The staggering presence that is Abu Simbel is apparent even before entering the temples, although it is not easy to even get to the site – but by taking a small 6-seater airplane we were rewarded with breathtaking views. Note, however, that there is absolutely NOTHING surrounding this area but sand – which posed a problem in the August 115 degree temperature (no exaggeration). There was one tiny tree that you will see below that became a battleground for visitors as we all tried to squeeze under its flimsy cover to get a break from the sun. It was worth every ounce of sweat – take a look at our arrival, including the photo at the top of this post:
THE GREAT TEMPLE OF ABU SIMBEL – The facade of this temple is over 108 feet high and contains within it four 66-foot-high colossi of enthroned Ramses II wearing the double crown of Upper and Lower Egypt.

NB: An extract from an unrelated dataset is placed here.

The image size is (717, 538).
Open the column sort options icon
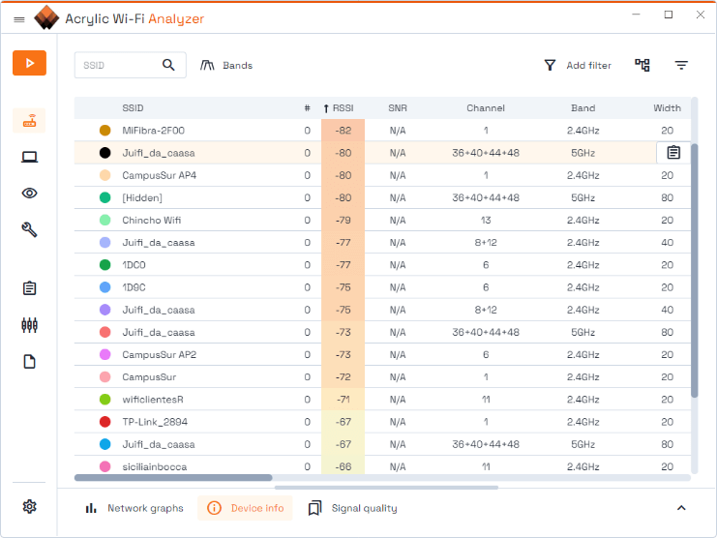tap(681, 65)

Surrounding the statues are cartouches (an oval with a line at the bottom denoting a royal name enclosed within) of Ramses II. The small figure in the middle is the deity Ra – a testament to Ramses’ ego that it is so much smaller than Ramses. The smaller figures surrounding Ramses’ feet are some of his many children:
Unfortunately the second Ramses II colossus from left lost his head – and it lies face-planted in the sand below:
The Inner Sanctuary of Abu Simbel is located at end of this enormous temple, 185 feet from the entrance. It appears quite austere (although it was most likely alive with color when originally created) with four statues on a bench: Ramses II, Ammun-Ra, Ra-Harakhty and Ptah. This sanctuary was very holy and only priests could visit.
Now come the shivers: on only two days of the year, October 22 and February 22, reportedly Ramses’ birthdate and coronation date, the rays of the sun pierce through the entire length of the Temple to illuminate the 3 statues to the right. The first statue, of Ptah – which is now headless, remains in darkness, which is fitting since darkness is one of this god’s attributes. What is most striking here is that while Pharaohs are often depicted as Divine once they reach the Afterlife, in this instance we see a living Pharaoh already depicted as a god. Please note that in the picture below, Ptah is illuminated due to my camera’s flash – sorry, Ptah:
I cannot fathom how the engineers of the time figured out how to carve this sanctuary out in such a way – and actually position the entire Abu SImbel Temple so that this would occur – and it is easy to see how Ramses II was considered a man-god. It gets even stranger.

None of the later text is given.